[Start of section]
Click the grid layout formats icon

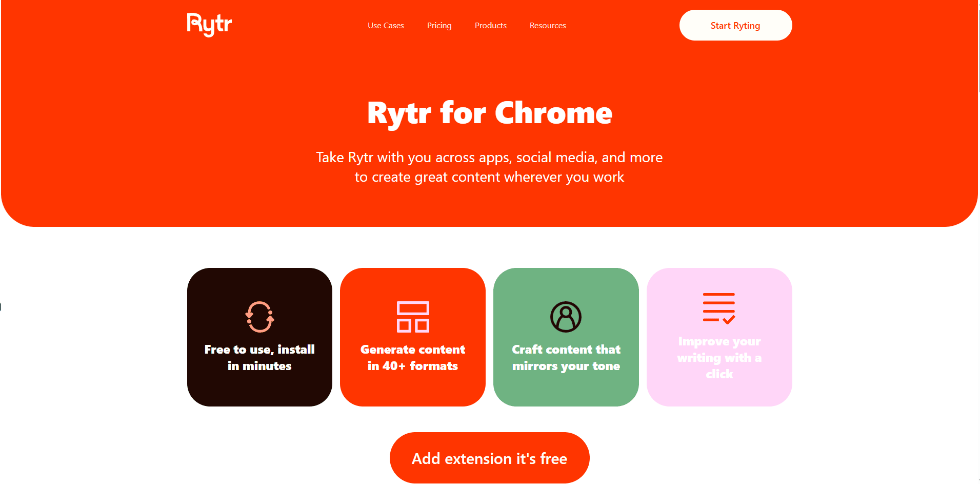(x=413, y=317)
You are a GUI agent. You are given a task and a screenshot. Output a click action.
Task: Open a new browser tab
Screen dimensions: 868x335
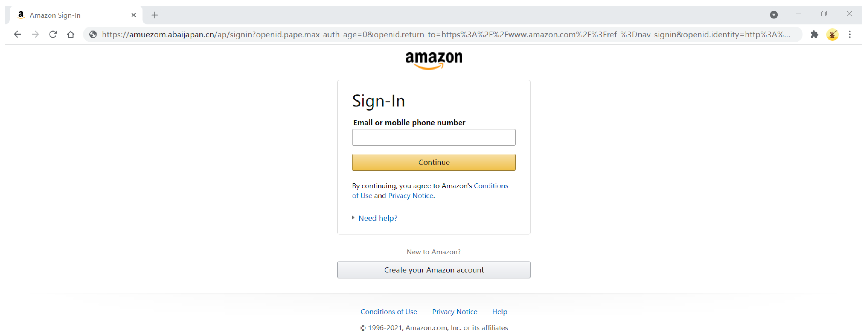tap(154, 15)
[End of section]
The line containing "Task: Open a new browser tab" and every line after it, through the end of the records, are what you should retype exactly. Do not include the pictures.

Task: Open a new browser tab
Screen dimensions: 868x335
tap(154, 15)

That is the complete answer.